The Dharasaaba was a parliament—a tiered assembly of nobles, clerics, and guildsmen with advisory and some fiscal authority over the ruler. Presiding at their councils was Mrithuri’s daily chore—as if playing at priestess weren’t a sufficient consumer of her hours. Well, that was the price she paid for being rajni and raja both. And a husband would not help with that. As much of a bore as she found it, she wasn’t about to turn over the task of governing her beloved nation to some stranger—and a husband couldn’t serve her role as the soul of the Mother River made flesh.
Mrithuri’s maids offered again to bathe her—they would have used the sacred water of the river, but filtered to clear it of silt—and she again refused
. Ata Akhimah averted her eyes again while Mrithuri’s maids re-robed her. You wouldn’t think a doctor would be so fastidious of sensibility. You would be wrong.

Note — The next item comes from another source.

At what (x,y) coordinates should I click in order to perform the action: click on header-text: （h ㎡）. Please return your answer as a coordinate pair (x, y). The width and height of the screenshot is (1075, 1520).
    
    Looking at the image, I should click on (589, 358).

In clean petticoats, her skin freshly oiled to seal the sacred river’s moisture into her pores, Mrithuri stepped again into the tray of gold dust and closed her eyes while her women painted her cosmetics into place. The thrum of the venom in her veins soothed her still.

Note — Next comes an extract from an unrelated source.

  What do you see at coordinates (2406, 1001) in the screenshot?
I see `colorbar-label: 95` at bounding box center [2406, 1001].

Once the paint was done, they escorted her to the throne room for her early audiences with the Dharasaaba. It was hard to believe that the Heavenly River had made no more than a fifth of its progress across the sky. The night had been a lifetime long already.
“What do I expect today?” she asked Hnarisha. He was her secretary and castellan, the heart of her councils, and her chief annoyance on the topic of marriage. A man of delicate frame, he had a tendency to put on flesh that he was constantly at pains against. He also bore an incongruous Cho-tse name. How, exactly, a man from the south, not far from the Banner Isles, had wound up bearing a name that should have belonged to a five-hundred-pound bipedal tiger was a little beyond Mrithuri’s comprehension. But he was a very good secretary, no matter what his mother might or might not have gotten up to.
He consulted his notes. “Mahadijia has requested a hearing in his role as emissary from your royal cousin Anuraja, my rajni. I’m afraid.”
His lifted eyebrow told her that he’d heard about the interruption this morning.
Mrithuri sighed. She wondered what he’d wanted that could be so important as to break the sacred silence. Or perhaps the interruption itself had been the point. Discomfiting others was one way to show your power, and disrespecting ritual was another. It could not simply have been ignorance; the man was an ambassador, after all, and the customs of Sarathai-lae were not so very different from those of Sarathai-tia.
Perhaps it was as simple as Anuraja, and by extension Mahadijia, having no respect for a woman, whether in her role as priestess or as rajni. How could such a one honor the Good Mother when he had no honor for her Daughters?